The first and foremost misinterpretation would be “Akim says C sucks and is useless”. Wrong. C sucks, definitely, but let’s face it: C is mandatory in your education. The fact that C++ is studied afterward does not mean that learning C is a loss of time, it means that since C is basically a subset of C++ it makes sense to learn it first, it also means that (let it be only because it is a superset) C++ provides additional services so it is often a better choice, but even more often you don’t have the choice.
C++ is becoming a common requirement for programmers, so you also have to learn it, although it “features” many defects (but heredity was not in its favor…). It’s an industrial standard, so learn it, and learn it well: know its strengths and weaknesses.

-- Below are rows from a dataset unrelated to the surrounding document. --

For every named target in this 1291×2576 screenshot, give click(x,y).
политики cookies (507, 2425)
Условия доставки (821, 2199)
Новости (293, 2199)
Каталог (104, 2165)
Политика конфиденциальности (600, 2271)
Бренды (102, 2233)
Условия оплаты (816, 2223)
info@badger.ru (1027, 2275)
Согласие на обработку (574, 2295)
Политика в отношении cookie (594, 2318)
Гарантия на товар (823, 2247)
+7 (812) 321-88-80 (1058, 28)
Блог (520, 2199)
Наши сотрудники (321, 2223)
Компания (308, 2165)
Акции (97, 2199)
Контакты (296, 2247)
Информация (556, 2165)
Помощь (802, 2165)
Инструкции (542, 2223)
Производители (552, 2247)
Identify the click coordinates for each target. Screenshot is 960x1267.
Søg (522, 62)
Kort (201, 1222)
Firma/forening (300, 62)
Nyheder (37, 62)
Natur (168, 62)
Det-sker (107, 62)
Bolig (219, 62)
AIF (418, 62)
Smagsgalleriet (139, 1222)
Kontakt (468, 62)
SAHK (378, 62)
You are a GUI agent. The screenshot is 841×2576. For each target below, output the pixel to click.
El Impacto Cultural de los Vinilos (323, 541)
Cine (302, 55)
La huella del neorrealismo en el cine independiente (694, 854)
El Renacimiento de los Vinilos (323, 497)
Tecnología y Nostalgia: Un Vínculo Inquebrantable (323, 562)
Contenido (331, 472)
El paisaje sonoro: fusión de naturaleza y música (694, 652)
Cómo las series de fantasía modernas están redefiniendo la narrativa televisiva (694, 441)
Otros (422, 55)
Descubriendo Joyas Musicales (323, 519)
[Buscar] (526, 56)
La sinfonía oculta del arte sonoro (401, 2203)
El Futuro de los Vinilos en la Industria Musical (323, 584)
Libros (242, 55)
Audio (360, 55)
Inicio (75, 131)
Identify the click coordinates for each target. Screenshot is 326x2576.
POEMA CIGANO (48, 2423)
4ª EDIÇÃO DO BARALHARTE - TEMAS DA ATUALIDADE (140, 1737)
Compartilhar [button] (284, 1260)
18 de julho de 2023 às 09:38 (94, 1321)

And by the way, of course C++ sucks++.
Another common rumor in EPITA has it that “C/Unix programming does not deserve attention after the first period”. Wrong again. First of all its words are wrong: it is a legacy belief that C and Unix require each other: you can implement advanced system features using other languages than C (starting with C++, of course), and of course C can be used for other tasks than just system programming. For instance Bjarne Stroustrup’s list of C++ Applications includes:
OS X is written in a mix of language, but a few important parts are C++. The two most interesting are:
- IOKit device drivers. (IOKit is the only place where we use C++ in the kernel, though.)[…]
- TelORB - Distributed operating system with object oriented
Literally everything at Microsoft is built using recent flavors of Visual C++. The list would include major products like:
- Windows XP
- Windows NT (NT4 and 2000)
- Windows 9x (95, 98, Me)
- Microsoft Office (Word, Excel, Access, PowerPoint, Outlook)[…]
- Visual Studio
- The cde desktop (the standard desktop on many UNIX systems) is written in C++.
- Adobe Systems
All major applications are developed in C++:
Know C. Learn when it is adequate, and why you need it.
Know C++. Learn when it is adequate, and why you need it.
Know other languages. Learn when they are adequate, and why you need them.
And then, if you are asked to choose, make an educated choice. If there is no choice to be made, just deal with Real Life.